An example of option 2 is this year's WeatherTech ad. No one will remember this ad in a year, but WeatherTech's logo was prominently displayed, ultimately making it a more effective ad than "The Force." This ad won't win any creativity awards, but it likely achieved advertising's primary objective in a way "The Force" didn't. Sales. Consumers who buy protective rubber for their cars will now recognize the WeatherTech brand.

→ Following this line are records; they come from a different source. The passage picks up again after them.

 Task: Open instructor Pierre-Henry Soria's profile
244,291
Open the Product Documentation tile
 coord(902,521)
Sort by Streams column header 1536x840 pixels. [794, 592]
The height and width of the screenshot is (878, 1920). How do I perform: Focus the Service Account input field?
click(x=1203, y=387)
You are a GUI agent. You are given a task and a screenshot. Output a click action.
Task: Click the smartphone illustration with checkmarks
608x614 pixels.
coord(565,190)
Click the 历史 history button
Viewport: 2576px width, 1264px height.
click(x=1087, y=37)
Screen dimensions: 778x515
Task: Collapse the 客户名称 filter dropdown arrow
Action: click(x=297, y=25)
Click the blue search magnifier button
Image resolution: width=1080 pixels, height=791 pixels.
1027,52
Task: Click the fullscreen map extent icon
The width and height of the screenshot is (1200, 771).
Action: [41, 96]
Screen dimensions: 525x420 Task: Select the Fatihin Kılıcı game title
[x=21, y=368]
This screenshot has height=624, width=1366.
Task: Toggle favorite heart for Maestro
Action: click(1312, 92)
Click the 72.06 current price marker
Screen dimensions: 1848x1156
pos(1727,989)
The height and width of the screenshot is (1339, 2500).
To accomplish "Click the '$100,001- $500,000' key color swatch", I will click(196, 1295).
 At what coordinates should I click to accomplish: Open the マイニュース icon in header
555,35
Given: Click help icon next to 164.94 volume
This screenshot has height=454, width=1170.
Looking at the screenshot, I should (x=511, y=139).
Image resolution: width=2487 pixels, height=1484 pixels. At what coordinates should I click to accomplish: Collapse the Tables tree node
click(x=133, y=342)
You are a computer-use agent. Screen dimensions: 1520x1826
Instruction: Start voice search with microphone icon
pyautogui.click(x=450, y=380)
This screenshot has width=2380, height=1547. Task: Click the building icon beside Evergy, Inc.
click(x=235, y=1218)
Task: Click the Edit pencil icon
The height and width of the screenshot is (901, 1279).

Finally, an example of option 3 is almost any Super Bowl ad from Budweiser over the last 30 years. Most consumers (old enough) remember (and enjoyed) the talking frogs from the 1990s, and no one confused Budweiser for Miller or Coors. The same can be said about most Clydesdale ads (even though this year's ad wasn't nearly as engaging or as well-branded as past ads) and Budweiser's Wassup! campaign.
Fortunately, in the case of the Clydesdales, Budweiser had already established and reinforced a brand asset that can double as an emotional asset. You can't build a storyline around a logo, but you can around horses. So even though Gary Vee's advertising agency dropped the ball in more ways than one with this ad, Budweiser's Clydesdales (regardless of poor execution) were still able to act as "workhorses" for the brand.